The current, and perhaps sustained, global upheaval over the coronavirus is extensive. Disrupted supply chains and supply shocks for U.S. importers of intermediate goods, demand shocks brought on by pubic health quarantines and household and individual reticence to spend time and leisure. The millions of U.S. workers who, either of their own volition or instructed by employers, working from home, hallowing out urban cores and depriving various services-based industries—restaurants, cafes, retail—of normal foot traffic and clientele. The volatility and sudden, jerk devaluations of equity markets inducing a negative wealth effect whereby households and individuals whose retirement savings are invested in the market feel poorer, responding with higher savings and reduced consumption. In an economy where nearly 70% of GDP is through consumption, this makes certain we are in, or will be in, a recession. The only question is when, and how, the economy will recover.
This recession is fundamentally different from past recessions. Typically, economic downturns result, after a period of expansion, from businesses slowing their rate of inventory growth, resulting in a slowing of economic activity and shedding of workers, which in turns dampens consumption. Or, through central bank efforts to stem the rate of inflation through monetary action, primarily through raising interest rates. The much rarer case was the financial crisis of 2008-2009, a recession caused by an asset bubble in the housing market brought on by unregulated, profligate lending and opaque risk assessments, and whose closest brethren was the Great Depression of the 1930s. Credit markets seized up and the entire financial system was the cusp of monumental collapse but for deep, massive fiscal stimulus and monetary intervention in the form of quantitative easing.

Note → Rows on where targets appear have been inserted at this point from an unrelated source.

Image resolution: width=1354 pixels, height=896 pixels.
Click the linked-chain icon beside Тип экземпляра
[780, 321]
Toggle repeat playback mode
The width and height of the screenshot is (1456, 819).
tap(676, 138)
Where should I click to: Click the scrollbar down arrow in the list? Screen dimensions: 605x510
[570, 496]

The above scenarios are endogenous (albeit the low interest preceding the financial crisis were at least enabled by the large purchases of U.S. treasuries by the People’s Bank of China, in support of its policy of undervaluing he RMB). The COVID-19 virus departs from these scenarios. The economic chaos was created by an exogenous event—the incidence and rapid spread of a virus, whose properties experts are still working to understand. The risks are many, and warnings are easily accessible in Italy and elsewhere. Overburdened healthcare system; depressed productivity from large shifts in work from the office to the home and dramatically curtailed business travel; sick or unavailable workers. The sudden closure of offices, and many aspects of the economy writ large, is unprecedented in modern American history. This will likely pass with time, but the repercussions may be vast and indelible, shaping how Americans interact socially, in the crucible of the economy, and in our daily habits and consumption behaviors.